Task material »

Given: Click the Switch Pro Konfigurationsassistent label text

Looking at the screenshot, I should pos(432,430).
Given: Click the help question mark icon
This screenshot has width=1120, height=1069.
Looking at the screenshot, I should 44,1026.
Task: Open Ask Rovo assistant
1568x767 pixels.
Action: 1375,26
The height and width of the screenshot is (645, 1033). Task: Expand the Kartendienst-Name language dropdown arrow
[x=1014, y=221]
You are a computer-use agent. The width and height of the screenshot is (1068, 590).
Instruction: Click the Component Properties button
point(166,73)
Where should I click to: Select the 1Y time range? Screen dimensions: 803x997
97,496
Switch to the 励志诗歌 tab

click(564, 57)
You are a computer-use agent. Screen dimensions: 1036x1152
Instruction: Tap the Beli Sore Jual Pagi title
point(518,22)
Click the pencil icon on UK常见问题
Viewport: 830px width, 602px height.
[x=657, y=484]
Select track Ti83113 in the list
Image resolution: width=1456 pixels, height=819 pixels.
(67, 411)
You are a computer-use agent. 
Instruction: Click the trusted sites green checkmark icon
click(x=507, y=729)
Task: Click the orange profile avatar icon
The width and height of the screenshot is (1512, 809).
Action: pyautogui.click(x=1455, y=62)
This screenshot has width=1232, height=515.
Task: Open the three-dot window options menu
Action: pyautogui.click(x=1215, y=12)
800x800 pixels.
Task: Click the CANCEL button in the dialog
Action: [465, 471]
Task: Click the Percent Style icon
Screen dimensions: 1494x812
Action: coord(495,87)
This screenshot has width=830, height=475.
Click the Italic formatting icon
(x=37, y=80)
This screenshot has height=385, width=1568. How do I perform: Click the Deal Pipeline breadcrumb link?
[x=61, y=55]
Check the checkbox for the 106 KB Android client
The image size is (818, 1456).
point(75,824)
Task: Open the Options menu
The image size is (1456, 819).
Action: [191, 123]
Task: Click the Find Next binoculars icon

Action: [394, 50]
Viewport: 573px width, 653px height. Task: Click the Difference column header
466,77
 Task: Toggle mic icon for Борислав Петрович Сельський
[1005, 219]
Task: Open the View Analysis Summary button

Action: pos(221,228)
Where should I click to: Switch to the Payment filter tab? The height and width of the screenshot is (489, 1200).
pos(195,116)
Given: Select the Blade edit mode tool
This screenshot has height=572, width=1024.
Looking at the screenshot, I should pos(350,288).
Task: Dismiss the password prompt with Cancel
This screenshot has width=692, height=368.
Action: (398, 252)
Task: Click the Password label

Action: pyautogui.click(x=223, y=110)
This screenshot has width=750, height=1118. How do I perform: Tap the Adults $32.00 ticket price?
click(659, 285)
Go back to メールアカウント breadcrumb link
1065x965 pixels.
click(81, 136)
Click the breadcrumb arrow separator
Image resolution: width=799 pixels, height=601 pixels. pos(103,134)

Directions for this task » Retype the whole listing above, line for line, with no changes.

Response »
Given: Click the Switch Pro Konfigurationsassistent label text

Looking at the screenshot, I should pos(432,430).
Given: Click the help question mark icon
This screenshot has width=1120, height=1069.
Looking at the screenshot, I should 44,1026.
Task: Open Ask Rovo assistant
1568x767 pixels.
Action: 1375,26
The height and width of the screenshot is (645, 1033). Task: Expand the Kartendienst-Name language dropdown arrow
[x=1014, y=221]
You are a computer-use agent. The width and height of the screenshot is (1068, 590).
Instruction: Click the Component Properties button
point(166,73)
Where should I click to: Select the 1Y time range? Screen dimensions: 803x997
97,496
Switch to the 励志诗歌 tab

click(564, 57)
You are a computer-use agent. Screen dimensions: 1036x1152
Instruction: Tap the Beli Sore Jual Pagi title
point(518,22)
Click the pencil icon on UK常见问题
Viewport: 830px width, 602px height.
[x=657, y=484]
Select track Ti83113 in the list
Image resolution: width=1456 pixels, height=819 pixels.
(67, 411)
You are a computer-use agent. 
Instruction: Click the trusted sites green checkmark icon
click(x=507, y=729)
Task: Click the orange profile avatar icon
The width and height of the screenshot is (1512, 809).
Action: pyautogui.click(x=1455, y=62)
This screenshot has width=1232, height=515.
Task: Open the three-dot window options menu
Action: pyautogui.click(x=1215, y=12)
800x800 pixels.
Task: Click the CANCEL button in the dialog
Action: [465, 471]
Task: Click the Percent Style icon
Screen dimensions: 1494x812
Action: coord(495,87)
This screenshot has width=830, height=475.
Click the Italic formatting icon
(x=37, y=80)
This screenshot has height=385, width=1568. How do I perform: Click the Deal Pipeline breadcrumb link?
[x=61, y=55]
Check the checkbox for the 106 KB Android client
The image size is (818, 1456).
point(75,824)
Task: Open the Options menu
The image size is (1456, 819).
Action: [191, 123]
Task: Click the Find Next binoculars icon

Action: [394, 50]
Viewport: 573px width, 653px height. Task: Click the Difference column header
466,77
 Task: Toggle mic icon for Борислав Петрович Сельський
[1005, 219]
Task: Open the View Analysis Summary button

Action: pos(221,228)
Where should I click to: Switch to the Payment filter tab? The height and width of the screenshot is (489, 1200).
pos(195,116)
Given: Select the Blade edit mode tool
This screenshot has height=572, width=1024.
Looking at the screenshot, I should pos(350,288).
Task: Dismiss the password prompt with Cancel
This screenshot has width=692, height=368.
Action: (398, 252)
Task: Click the Password label

Action: pyautogui.click(x=223, y=110)
This screenshot has width=750, height=1118. How do I perform: Tap the Adults $32.00 ticket price?
click(659, 285)
Go back to メールアカウント breadcrumb link
1065x965 pixels.
click(81, 136)
Click the breadcrumb arrow separator
Image resolution: width=799 pixels, height=601 pixels. pos(103,134)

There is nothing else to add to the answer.